Three novel oligosaccharides synthesized using Thermoanaerobacter brockii kojibiose phosphorylase
© Takahashi et al 2007
Received: 22 February 2007
Accepted: 28 June 2007
Published: 28 June 2007
Recently synthesized novel oligosaccharides have been produced primarily by hydrolases and glycosyltransferases, while phosphorylases have also been subject of few studies. Indeed, phosphorylases are expected to give good results via their reversible reaction. The purpose of this study was to synthesis other novel oligosaccharides using kojibiose phosphorylase.
Three novel oligosaccharides were synthesized by glucosyltransfer from β-D-glucose 1-phosphate (β-D-G1P) to xylosylfructoside [O-α-D-xylopyranosyl-(1→2)-β-D-fructofuranoside] using Thermoanaerobacter brockii kojibiose phosphorylase. These oligosaccharides were isolated using carbon-Celite column chromatography and preparative high performance liquid chromatography.
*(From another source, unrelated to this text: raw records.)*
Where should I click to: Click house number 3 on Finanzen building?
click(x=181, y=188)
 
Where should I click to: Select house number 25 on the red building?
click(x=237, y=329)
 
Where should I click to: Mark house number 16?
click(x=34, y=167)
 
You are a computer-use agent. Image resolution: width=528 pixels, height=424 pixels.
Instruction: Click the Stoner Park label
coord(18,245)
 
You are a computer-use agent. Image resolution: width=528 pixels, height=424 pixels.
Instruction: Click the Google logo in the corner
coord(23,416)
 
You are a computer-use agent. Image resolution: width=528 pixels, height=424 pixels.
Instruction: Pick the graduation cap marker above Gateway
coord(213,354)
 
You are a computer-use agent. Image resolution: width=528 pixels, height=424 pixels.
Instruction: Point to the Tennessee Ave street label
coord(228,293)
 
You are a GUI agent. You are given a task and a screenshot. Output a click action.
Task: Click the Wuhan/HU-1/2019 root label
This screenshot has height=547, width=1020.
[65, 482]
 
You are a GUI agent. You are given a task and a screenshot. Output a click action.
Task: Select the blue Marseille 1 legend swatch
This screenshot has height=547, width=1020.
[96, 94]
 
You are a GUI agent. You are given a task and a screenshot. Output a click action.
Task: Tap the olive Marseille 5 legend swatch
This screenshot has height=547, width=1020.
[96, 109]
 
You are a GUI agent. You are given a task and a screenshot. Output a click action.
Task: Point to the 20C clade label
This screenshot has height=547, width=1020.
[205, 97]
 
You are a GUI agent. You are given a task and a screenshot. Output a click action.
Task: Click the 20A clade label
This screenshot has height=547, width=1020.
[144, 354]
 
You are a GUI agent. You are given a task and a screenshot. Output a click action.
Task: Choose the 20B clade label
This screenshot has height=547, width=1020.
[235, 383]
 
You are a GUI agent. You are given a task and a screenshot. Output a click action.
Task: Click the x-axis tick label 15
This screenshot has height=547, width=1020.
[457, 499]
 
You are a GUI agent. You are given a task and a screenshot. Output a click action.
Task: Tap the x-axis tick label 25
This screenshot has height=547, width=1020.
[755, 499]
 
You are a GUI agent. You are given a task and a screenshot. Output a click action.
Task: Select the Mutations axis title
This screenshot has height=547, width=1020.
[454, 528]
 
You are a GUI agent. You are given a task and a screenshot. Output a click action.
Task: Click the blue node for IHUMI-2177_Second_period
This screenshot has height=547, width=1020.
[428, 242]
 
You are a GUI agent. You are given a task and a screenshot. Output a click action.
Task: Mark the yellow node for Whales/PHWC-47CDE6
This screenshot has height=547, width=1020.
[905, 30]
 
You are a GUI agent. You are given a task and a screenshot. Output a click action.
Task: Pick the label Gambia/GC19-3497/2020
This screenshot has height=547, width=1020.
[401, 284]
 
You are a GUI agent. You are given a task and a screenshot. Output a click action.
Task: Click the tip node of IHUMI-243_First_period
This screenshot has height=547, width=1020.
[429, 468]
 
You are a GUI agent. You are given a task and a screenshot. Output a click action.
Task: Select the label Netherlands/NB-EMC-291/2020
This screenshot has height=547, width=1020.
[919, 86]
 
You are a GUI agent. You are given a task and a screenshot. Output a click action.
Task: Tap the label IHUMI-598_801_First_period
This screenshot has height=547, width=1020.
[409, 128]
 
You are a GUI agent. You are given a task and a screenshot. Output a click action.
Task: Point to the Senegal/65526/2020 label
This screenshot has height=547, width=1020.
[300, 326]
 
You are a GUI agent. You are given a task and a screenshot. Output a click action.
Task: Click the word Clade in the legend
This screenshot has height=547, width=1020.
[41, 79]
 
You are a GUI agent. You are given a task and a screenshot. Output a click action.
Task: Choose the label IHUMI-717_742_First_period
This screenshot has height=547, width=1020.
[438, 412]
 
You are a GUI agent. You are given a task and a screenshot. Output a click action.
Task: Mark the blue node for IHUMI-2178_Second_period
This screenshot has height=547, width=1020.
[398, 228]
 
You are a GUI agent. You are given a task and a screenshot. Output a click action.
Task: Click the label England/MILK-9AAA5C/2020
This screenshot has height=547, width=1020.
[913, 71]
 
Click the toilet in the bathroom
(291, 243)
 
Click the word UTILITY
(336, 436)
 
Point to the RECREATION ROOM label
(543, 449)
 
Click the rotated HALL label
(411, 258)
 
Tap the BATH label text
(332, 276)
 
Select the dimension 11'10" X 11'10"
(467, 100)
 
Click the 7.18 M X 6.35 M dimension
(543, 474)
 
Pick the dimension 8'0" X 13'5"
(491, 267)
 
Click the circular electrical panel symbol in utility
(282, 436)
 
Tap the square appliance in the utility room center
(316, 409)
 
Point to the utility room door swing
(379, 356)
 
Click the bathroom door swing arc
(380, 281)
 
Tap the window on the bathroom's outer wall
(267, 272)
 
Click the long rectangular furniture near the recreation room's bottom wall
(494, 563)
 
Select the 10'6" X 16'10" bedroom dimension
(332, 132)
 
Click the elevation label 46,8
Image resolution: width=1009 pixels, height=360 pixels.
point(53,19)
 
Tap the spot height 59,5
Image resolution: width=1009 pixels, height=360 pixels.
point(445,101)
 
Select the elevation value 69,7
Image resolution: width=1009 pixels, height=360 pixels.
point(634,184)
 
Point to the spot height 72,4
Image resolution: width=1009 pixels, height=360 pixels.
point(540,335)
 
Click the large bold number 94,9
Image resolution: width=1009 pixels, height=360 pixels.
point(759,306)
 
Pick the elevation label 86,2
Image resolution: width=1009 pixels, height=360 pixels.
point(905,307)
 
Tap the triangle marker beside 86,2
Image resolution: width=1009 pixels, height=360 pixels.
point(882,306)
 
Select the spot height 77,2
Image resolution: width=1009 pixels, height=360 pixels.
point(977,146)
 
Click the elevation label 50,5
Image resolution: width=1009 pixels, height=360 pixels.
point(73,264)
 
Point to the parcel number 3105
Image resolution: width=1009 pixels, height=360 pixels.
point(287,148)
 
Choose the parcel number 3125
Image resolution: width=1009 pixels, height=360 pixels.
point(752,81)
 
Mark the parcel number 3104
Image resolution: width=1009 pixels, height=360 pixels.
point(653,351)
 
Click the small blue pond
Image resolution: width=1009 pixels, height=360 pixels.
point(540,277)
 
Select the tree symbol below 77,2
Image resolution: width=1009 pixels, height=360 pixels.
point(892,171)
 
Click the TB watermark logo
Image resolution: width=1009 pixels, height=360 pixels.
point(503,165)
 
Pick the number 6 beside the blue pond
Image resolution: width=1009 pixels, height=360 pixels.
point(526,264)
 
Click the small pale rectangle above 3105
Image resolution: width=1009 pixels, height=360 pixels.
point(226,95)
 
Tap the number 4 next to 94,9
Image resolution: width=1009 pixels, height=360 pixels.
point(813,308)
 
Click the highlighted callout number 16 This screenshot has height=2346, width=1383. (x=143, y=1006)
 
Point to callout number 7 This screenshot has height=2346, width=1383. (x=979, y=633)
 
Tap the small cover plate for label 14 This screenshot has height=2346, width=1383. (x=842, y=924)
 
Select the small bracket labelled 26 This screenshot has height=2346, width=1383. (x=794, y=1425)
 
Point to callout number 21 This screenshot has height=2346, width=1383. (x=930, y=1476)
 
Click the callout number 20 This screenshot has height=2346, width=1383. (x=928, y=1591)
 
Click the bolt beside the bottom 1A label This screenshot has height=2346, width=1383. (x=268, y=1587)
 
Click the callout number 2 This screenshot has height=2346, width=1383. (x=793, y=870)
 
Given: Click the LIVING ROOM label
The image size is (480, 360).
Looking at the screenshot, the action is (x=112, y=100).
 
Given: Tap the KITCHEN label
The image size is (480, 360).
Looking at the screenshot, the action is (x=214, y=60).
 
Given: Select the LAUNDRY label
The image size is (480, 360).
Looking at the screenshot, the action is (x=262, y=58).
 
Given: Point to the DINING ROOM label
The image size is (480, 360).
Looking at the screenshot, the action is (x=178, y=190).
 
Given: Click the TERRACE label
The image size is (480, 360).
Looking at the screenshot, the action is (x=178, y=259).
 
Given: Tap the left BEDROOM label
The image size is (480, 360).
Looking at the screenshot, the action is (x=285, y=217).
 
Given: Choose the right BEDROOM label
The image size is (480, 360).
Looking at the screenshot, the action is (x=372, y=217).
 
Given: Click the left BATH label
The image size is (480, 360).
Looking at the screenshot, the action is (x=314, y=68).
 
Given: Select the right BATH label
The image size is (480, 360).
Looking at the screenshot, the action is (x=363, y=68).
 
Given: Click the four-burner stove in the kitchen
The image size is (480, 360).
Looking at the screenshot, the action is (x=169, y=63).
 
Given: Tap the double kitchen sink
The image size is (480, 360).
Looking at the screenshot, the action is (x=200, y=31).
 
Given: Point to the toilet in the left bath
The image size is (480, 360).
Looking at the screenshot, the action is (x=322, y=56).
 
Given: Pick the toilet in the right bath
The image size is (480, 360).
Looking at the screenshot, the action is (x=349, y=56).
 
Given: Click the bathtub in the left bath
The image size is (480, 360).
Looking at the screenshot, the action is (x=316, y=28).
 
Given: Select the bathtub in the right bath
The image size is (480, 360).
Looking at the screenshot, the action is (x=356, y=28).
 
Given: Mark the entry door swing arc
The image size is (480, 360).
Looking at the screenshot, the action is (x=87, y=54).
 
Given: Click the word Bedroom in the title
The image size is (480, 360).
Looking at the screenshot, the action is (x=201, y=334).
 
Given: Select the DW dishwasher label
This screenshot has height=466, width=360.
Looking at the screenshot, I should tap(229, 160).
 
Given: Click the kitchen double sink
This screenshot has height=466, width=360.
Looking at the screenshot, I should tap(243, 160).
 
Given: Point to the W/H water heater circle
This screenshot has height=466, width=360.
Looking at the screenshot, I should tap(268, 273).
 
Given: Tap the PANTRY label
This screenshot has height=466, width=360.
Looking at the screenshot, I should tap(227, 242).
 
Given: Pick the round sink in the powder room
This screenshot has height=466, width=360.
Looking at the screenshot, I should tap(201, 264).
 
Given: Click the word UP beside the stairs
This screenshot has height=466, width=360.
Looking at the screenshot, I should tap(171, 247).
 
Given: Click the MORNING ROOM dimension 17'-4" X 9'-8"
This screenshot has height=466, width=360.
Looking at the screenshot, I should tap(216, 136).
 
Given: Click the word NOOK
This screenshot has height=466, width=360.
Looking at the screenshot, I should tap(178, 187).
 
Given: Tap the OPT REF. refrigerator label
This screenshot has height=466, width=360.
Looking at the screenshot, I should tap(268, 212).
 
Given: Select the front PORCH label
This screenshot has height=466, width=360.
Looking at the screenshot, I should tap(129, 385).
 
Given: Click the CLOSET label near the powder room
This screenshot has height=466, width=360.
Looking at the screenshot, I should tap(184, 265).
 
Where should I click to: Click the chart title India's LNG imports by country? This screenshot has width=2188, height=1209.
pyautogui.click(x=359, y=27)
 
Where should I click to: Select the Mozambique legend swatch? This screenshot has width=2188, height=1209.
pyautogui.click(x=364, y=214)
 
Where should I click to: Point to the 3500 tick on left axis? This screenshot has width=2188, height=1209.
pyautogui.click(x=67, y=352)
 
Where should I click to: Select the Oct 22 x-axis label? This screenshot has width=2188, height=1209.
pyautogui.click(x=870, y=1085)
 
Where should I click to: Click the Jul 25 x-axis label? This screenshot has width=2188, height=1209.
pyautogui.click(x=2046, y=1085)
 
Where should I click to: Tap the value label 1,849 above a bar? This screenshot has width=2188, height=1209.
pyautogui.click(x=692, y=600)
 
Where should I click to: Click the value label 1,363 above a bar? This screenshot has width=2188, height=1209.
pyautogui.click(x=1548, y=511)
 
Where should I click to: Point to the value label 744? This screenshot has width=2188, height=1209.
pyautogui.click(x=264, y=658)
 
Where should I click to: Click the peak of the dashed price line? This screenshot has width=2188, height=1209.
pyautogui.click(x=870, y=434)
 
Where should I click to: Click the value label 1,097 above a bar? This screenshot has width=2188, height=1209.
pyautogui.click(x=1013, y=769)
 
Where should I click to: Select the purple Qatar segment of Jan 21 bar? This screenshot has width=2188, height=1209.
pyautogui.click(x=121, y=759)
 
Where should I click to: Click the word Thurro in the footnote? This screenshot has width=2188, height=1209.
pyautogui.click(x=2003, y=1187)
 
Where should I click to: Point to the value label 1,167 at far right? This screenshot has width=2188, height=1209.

Gas liquid chromatography analysis of methyl derivatives, MALDI-TOF MS and NMR measurements were used for structural characterisation. The 1H and 13C NMR signals of each saccharide were assigned using 2D-NMR including COSY (correlated spectroscopy), HSQC (herteronuclear single quantum coherence), CH2-selected E-HSQC (CH2-selected Editing-HSQC), HSQC-TOCSY (HSQC-total correlation spectroscopy) and HMBC (heteronuclear multiple bond correlation).
The structure of three synthesized saccharides were determined, and these oligosaccharides have been identified as O-α-D-glucopyranosyl-(1→2)-O-α-D-xylopyranosyl-(1→2)-β-D-fructofuranoside (saccharide 1), O-α-D-glucopyranosyl-(1→2)-O-α-D-glucopyranosyl-(1→2)-O-α-D-xylopyranosyl-(1→2)-β-D-fructofuranoside (saccharide 2) and O-α-D-glucopyranosyl-(1→[2-O-α-D-glucopyranosyl-1]2→2)-O-α-D-xylopyranosyl-(1→2)-β-D-fructofuranoside (saccharide 3).
The synthesis of oligosaccharides with various functions has been actively performed for some time. Such oligosaccharides are primarily synthesized by hydrolases and glycosyltransferases. Although phosphorylases have been the subject of few studies, they are expected to give good results via their reversible reaction.
Thermoanaerobacter brockii kojibiose phosphorylase is known to catalyze the reversible phosphorolysis of kojibiose into β-D-glucose 1-phosphate (β-D-G1P) and glucose . In this reversible reaction, the enzyme uses various oligosaccharides as accepters. Furthermore, this enzyme is understood to catalyze glucosyltransfer from β-D-G1P to position 2 of the glucose residue in oligosaccharides such as raffinose, stachyose , 1-kestose, nystose  and sucrose.
Xylosylfructoside [O-α-D-xylopyranosyl-(1→2)-β-D-fructofuranoside] is an oligosaccharide that exhibits non-cariogenicity and selective growth stimulation in bifidobacteria. This oligosaccharide does not exist naturally, but can be synthesized by levansucrases from Bacillus subtilis  and Aerobacter levanicus  or β-fructofuranosidases from Penicillum sp. K-25 , Penicillum frequertans T-1 and Scopulariopsis brevicaulis .
In this paper we report when xylosylfructoside is used as a substrate, Thermoanaerobacter brockii kojibiose phosphorylase catalyzes glucosyltransfer from β-D-G1P to position 2 of the xylose residue. However transfer to other saccharides lacking glucose residues does not occur, with the exception of sorbose.
Here, we succeed in the synthesis of three new oligosaccharides, saccharides 1, 2 and 3, by glucosyltansfer from β-D-G1P to xylosylfructoside using Thermoanaerobacter brockii kojibiose phosphorylase.
We also carried out structural analysis of the synthesized oligosaccharides using NMR spectroscopy. Structural analysis using NMR of the saccharides with a high degree of polymerization by NMR is now becoming a standard technique. However, it is difficult to assign the proton (1H) and carbon (13C) signals in oligosaccharides whose residues are similar, particularly in oligosaccharides with numerous methylene (CH2) groups, such as fructooligosaccharides and kojioligosaccharides.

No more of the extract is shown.